Items from a dataset:
■ ■ ■ ■ ■ ■ ■
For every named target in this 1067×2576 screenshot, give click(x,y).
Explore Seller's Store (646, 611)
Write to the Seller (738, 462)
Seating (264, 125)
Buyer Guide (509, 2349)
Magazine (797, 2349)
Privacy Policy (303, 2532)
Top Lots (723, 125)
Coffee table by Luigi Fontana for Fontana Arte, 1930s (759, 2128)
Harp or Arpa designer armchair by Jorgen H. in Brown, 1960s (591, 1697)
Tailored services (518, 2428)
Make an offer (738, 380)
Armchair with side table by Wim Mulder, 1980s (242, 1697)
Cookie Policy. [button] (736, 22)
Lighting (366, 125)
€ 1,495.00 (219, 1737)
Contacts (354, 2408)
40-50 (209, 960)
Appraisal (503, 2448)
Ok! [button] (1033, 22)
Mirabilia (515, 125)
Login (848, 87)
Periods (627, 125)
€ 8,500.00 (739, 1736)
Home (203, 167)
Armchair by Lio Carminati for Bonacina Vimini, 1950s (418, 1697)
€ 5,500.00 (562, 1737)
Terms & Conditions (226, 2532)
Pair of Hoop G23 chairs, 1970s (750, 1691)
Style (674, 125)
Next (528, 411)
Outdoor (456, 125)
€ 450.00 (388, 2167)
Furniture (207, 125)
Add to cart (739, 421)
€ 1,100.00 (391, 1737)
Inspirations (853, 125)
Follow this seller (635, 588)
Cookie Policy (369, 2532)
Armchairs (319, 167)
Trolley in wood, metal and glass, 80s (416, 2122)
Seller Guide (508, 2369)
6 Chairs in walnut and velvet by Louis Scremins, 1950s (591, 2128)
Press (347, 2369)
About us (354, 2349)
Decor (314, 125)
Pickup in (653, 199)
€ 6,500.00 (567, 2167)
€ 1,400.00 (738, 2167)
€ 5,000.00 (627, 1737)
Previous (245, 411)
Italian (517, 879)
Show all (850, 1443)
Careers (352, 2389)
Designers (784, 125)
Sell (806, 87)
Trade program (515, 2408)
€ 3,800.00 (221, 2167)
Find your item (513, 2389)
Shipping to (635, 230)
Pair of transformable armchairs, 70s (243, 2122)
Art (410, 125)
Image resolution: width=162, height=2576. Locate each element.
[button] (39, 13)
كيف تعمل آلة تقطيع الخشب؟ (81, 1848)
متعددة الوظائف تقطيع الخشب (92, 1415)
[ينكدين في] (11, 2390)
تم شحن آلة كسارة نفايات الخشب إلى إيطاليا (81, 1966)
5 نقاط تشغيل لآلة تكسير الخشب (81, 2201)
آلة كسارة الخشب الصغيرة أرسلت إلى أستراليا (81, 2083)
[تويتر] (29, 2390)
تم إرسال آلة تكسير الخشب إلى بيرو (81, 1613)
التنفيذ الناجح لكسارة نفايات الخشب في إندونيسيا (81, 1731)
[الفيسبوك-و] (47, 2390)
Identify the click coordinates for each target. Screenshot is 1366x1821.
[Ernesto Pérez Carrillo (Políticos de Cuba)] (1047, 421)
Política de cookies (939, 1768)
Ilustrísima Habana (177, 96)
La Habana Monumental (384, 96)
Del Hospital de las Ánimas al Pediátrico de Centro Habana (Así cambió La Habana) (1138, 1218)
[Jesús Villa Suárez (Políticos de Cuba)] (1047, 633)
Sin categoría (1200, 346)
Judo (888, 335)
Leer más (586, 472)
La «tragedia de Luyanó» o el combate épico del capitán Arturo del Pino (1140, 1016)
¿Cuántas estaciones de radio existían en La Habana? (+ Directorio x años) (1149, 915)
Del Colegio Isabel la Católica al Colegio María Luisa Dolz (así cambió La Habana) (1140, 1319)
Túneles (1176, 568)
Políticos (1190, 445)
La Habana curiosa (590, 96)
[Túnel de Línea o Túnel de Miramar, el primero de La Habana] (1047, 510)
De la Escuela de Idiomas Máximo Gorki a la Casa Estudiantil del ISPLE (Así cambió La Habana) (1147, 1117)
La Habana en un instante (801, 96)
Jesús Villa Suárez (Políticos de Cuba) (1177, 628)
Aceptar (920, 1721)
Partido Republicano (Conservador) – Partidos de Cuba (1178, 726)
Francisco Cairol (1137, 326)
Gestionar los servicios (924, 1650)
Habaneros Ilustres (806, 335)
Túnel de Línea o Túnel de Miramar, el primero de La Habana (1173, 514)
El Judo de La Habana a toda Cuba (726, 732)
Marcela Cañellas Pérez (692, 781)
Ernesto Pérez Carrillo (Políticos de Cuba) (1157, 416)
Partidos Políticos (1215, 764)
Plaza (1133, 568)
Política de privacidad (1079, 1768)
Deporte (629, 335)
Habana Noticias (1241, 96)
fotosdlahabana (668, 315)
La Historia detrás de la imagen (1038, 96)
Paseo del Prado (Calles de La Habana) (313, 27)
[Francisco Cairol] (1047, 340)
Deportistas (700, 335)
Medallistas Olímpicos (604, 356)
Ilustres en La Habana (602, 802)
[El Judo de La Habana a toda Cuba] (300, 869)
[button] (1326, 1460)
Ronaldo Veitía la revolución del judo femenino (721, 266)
■ ■ ■ ■ ■ ■ ■
» WORK TO COMPLETE
All of the lines above should be returned exactly as written.

» EXERCISE OUTPUT
For every named target in this 1067×2576 screenshot, give click(x,y).
Explore Seller's Store (646, 611)
Write to the Seller (738, 462)
Seating (264, 125)
Buyer Guide (509, 2349)
Magazine (797, 2349)
Privacy Policy (303, 2532)
Top Lots (723, 125)
Coffee table by Luigi Fontana for Fontana Arte, 1930s (759, 2128)
Harp or Arpa designer armchair by Jorgen H. in Brown, 1960s (591, 1697)
Tailored services (518, 2428)
Make an offer (738, 380)
Armchair with side table by Wim Mulder, 1980s (242, 1697)
Cookie Policy. [button] (736, 22)
Lighting (366, 125)
€ 1,495.00 (219, 1737)
Contacts (354, 2408)
40-50 (209, 960)
Appraisal (503, 2448)
Ok! [button] (1033, 22)
Mirabilia (515, 125)
Login (848, 87)
Periods (627, 125)
€ 8,500.00 (739, 1736)
Home (203, 167)
Armchair by Lio Carminati for Bonacina Vimini, 1950s (418, 1697)
€ 5,500.00 (562, 1737)
Terms & Conditions (226, 2532)
Pair of Hoop G23 chairs, 1970s (750, 1691)
Style (674, 125)
Next (528, 411)
Outdoor (456, 125)
€ 450.00 (388, 2167)
Furniture (207, 125)
Add to cart (739, 421)
€ 1,100.00 (391, 1737)
Inspirations (853, 125)
Follow this seller (635, 588)
Cookie Policy (369, 2532)
Armchairs (319, 167)
Trolley in wood, metal and glass, 80s (416, 2122)
Seller Guide (508, 2369)
6 Chairs in walnut and velvet by Louis Scremins, 1950s (591, 2128)
Press (347, 2369)
About us (354, 2349)
Decor (314, 125)
Pickup in (653, 199)
€ 6,500.00 (567, 2167)
€ 1,400.00 (738, 2167)
€ 5,000.00 (627, 1737)
Previous (245, 411)
Italian (517, 879)
Show all (850, 1443)
Careers (352, 2389)
Designers (784, 125)
Sell (806, 87)
Trade program (515, 2408)
€ 3,800.00 (221, 2167)
Find your item (513, 2389)
Shipping to (635, 230)
Pair of transformable armchairs, 70s (243, 2122)
Art (410, 125)
Image resolution: width=162, height=2576. Locate each element.
[button] (39, 13)
كيف تعمل آلة تقطيع الخشب؟ (81, 1848)
متعددة الوظائف تقطيع الخشب (92, 1415)
[ينكدين في] (11, 2390)
تم شحن آلة كسارة نفايات الخشب إلى إيطاليا (81, 1966)
5 نقاط تشغيل لآلة تكسير الخشب (81, 2201)
آلة كسارة الخشب الصغيرة أرسلت إلى أستراليا (81, 2083)
[تويتر] (29, 2390)
تم إرسال آلة تكسير الخشب إلى بيرو (81, 1613)
التنفيذ الناجح لكسارة نفايات الخشب في إندونيسيا (81, 1731)
[الفيسبوك-و] (47, 2390)
Identify the click coordinates for each target. Screenshot is 1366x1821.
[Ernesto Pérez Carrillo (Políticos de Cuba)] (1047, 421)
Política de cookies (939, 1768)
Ilustrísima Habana (177, 96)
La Habana Monumental (384, 96)
Del Hospital de las Ánimas al Pediátrico de Centro Habana (Así cambió La Habana) (1138, 1218)
[Jesús Villa Suárez (Políticos de Cuba)] (1047, 633)
Sin categoría (1200, 346)
Judo (888, 335)
Leer más (586, 472)
La «tragedia de Luyanó» o el combate épico del capitán Arturo del Pino (1140, 1016)
¿Cuántas estaciones de radio existían en La Habana? (+ Directorio x años) (1149, 915)
Del Colegio Isabel la Católica al Colegio María Luisa Dolz (así cambió La Habana) (1140, 1319)
Túneles (1176, 568)
Políticos (1190, 445)
La Habana curiosa (590, 96)
[Túnel de Línea o Túnel de Miramar, el primero de La Habana] (1047, 510)
De la Escuela de Idiomas Máximo Gorki a la Casa Estudiantil del ISPLE (Así cambió La Habana) (1147, 1117)
La Habana en un instante (801, 96)
Jesús Villa Suárez (Políticos de Cuba) (1177, 628)
Aceptar (920, 1721)
Partido Republicano (Conservador) – Partidos de Cuba (1178, 726)
Francisco Cairol (1137, 326)
Gestionar los servicios (924, 1650)
Habaneros Ilustres (806, 335)
Túnel de Línea o Túnel de Miramar, el primero de La Habana (1173, 514)
El Judo de La Habana a toda Cuba (726, 732)
Marcela Cañellas Pérez (692, 781)
Ernesto Pérez Carrillo (Políticos de Cuba) (1157, 416)
Partidos Políticos (1215, 764)
Plaza (1133, 568)
Política de privacidad (1079, 1768)
Deporte (629, 335)
Habana Noticias (1241, 96)
fotosdlahabana (668, 315)
La Historia detrás de la imagen (1038, 96)
Paseo del Prado (Calles de La Habana) (313, 27)
[Francisco Cairol] (1047, 340)
Deportistas (700, 335)
Medallistas Olímpicos (604, 356)
Ilustres en La Habana (602, 802)
[El Judo de La Habana a toda Cuba] (300, 869)
[button] (1326, 1460)
Ronaldo Veitía la revolución del judo femenino (721, 266)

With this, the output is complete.